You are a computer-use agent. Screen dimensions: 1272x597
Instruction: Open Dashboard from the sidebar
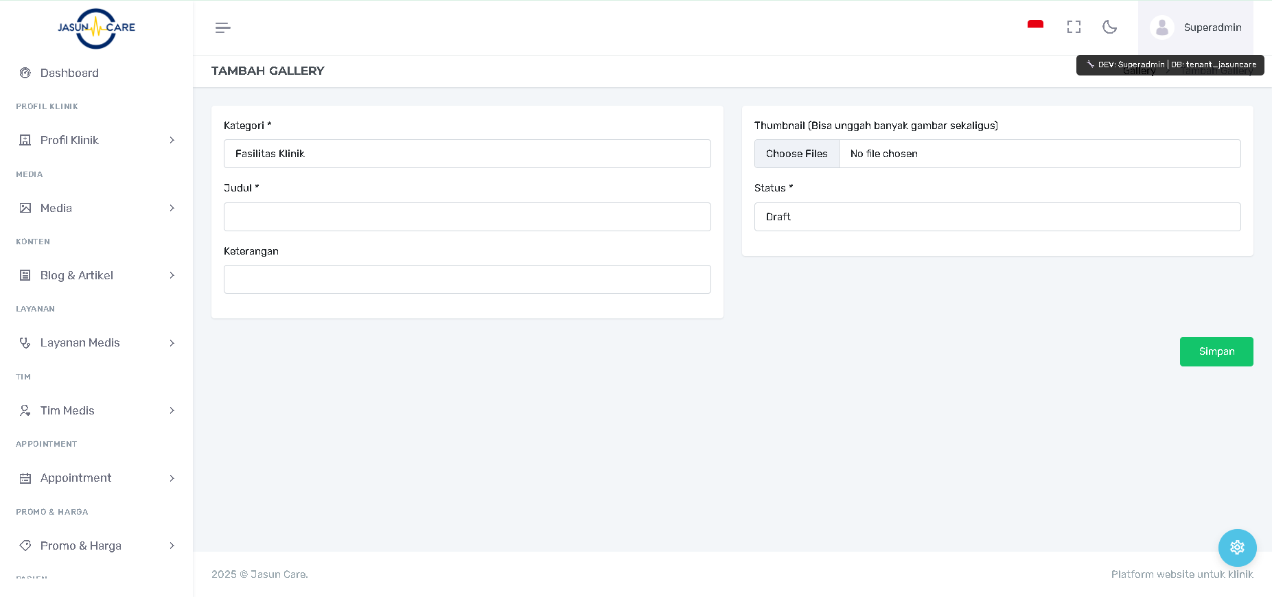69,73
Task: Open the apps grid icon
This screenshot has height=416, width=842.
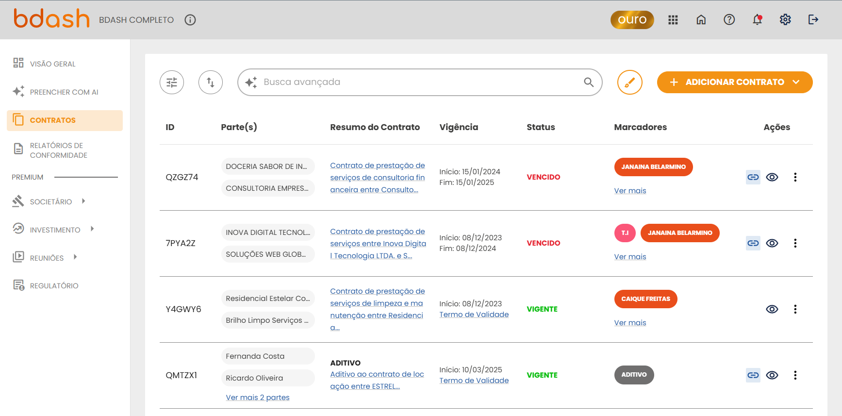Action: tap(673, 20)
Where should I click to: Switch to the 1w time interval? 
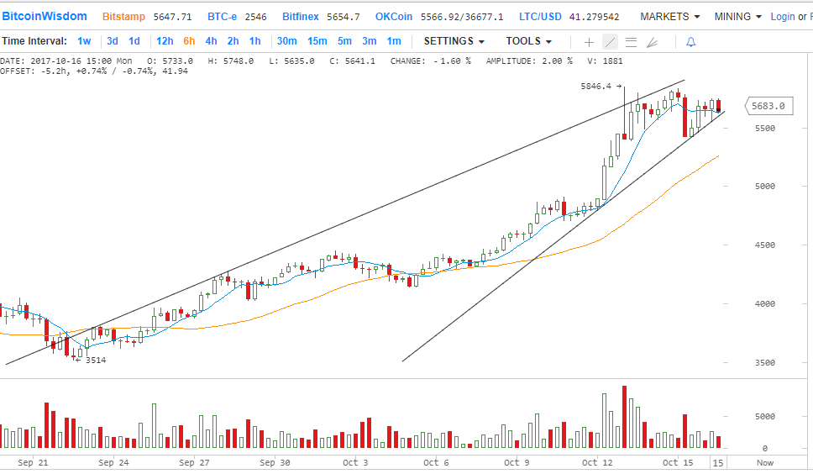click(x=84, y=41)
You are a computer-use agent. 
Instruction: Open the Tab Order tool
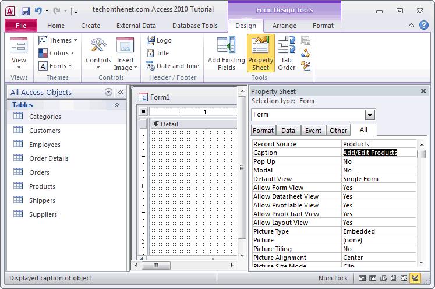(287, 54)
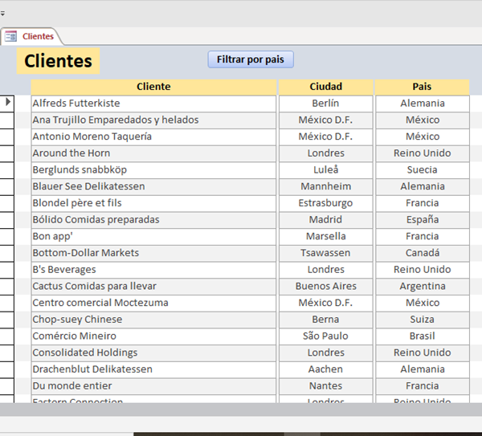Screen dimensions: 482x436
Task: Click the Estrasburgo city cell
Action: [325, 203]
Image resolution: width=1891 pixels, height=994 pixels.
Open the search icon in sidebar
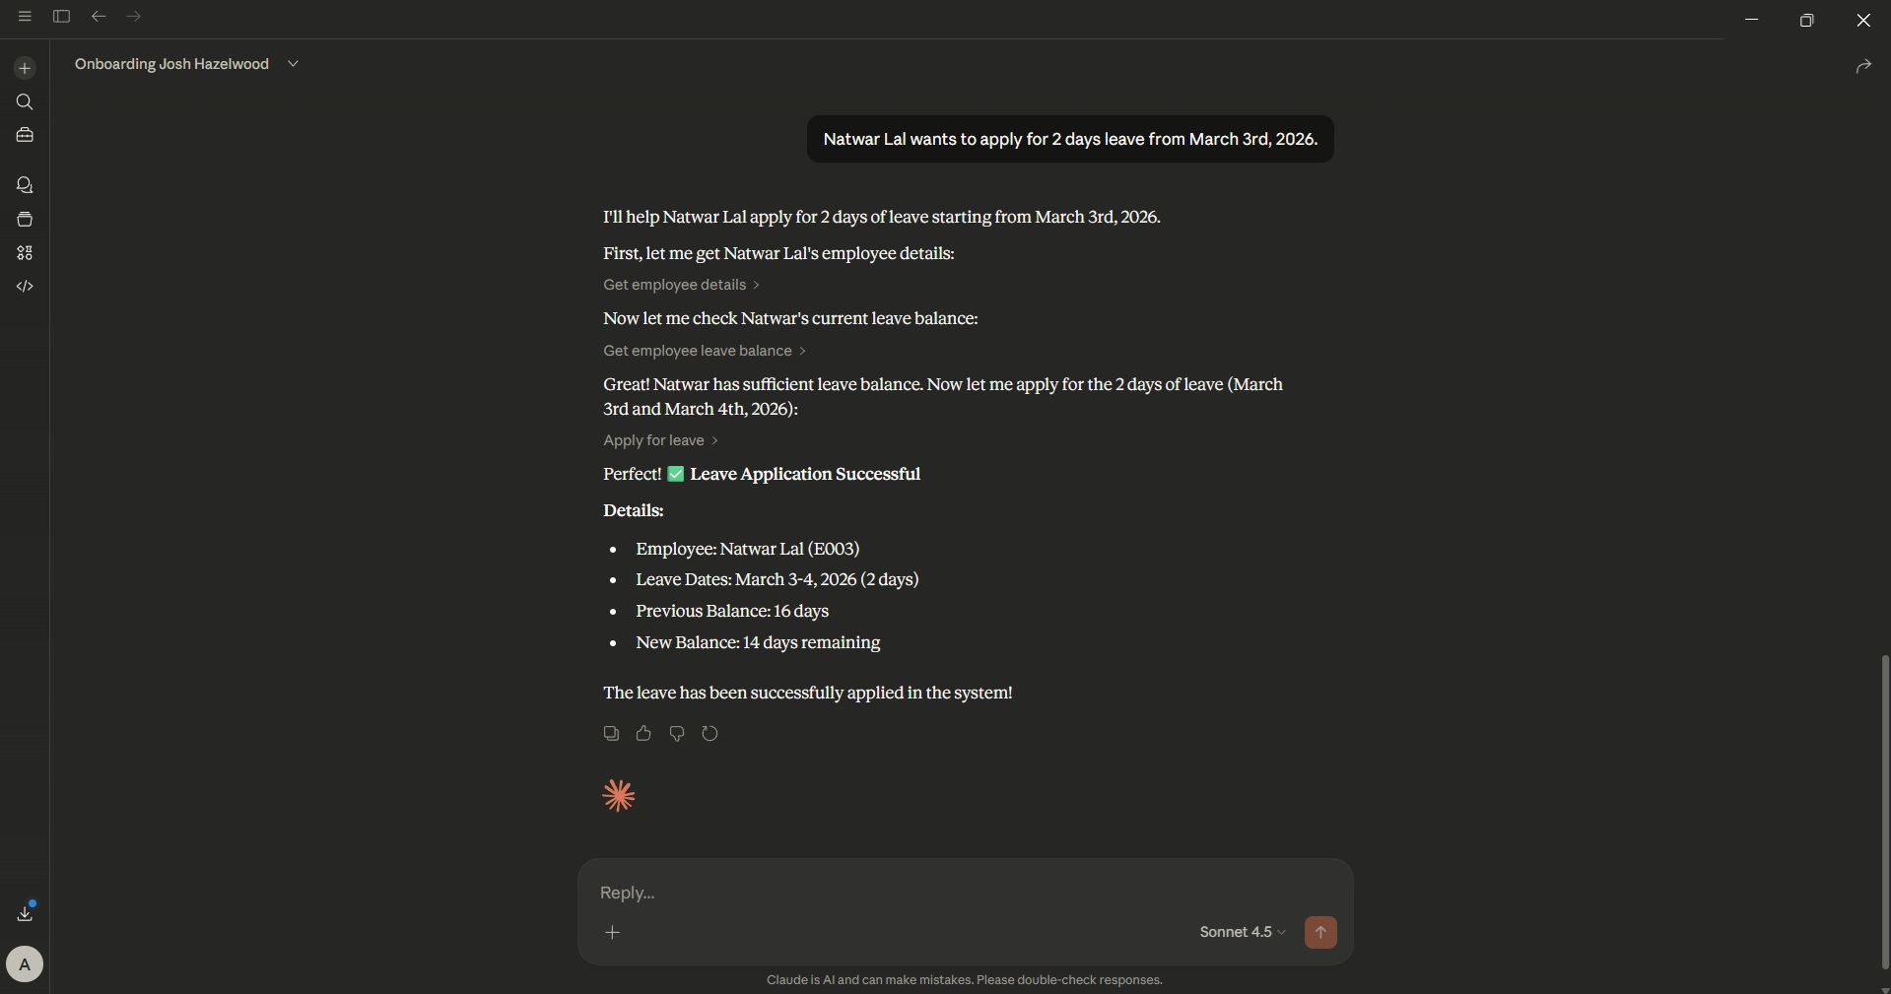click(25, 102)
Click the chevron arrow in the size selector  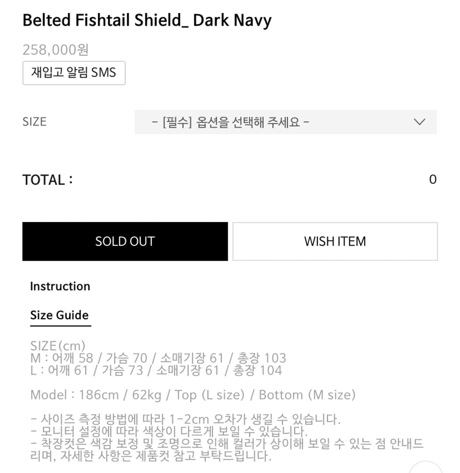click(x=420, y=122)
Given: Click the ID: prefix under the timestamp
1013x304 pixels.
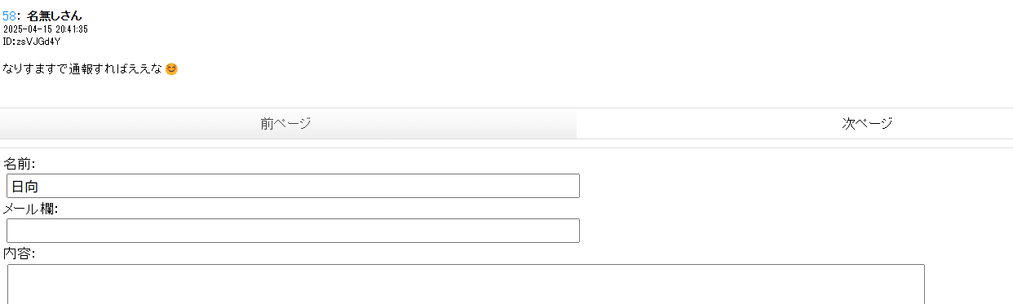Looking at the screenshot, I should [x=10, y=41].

Required work —
Review the entries above and return every line where "agent" appears.

Answer space —
You are a computer-use agent. Screen dimensions: 1272x597
You are a computer-use agent. 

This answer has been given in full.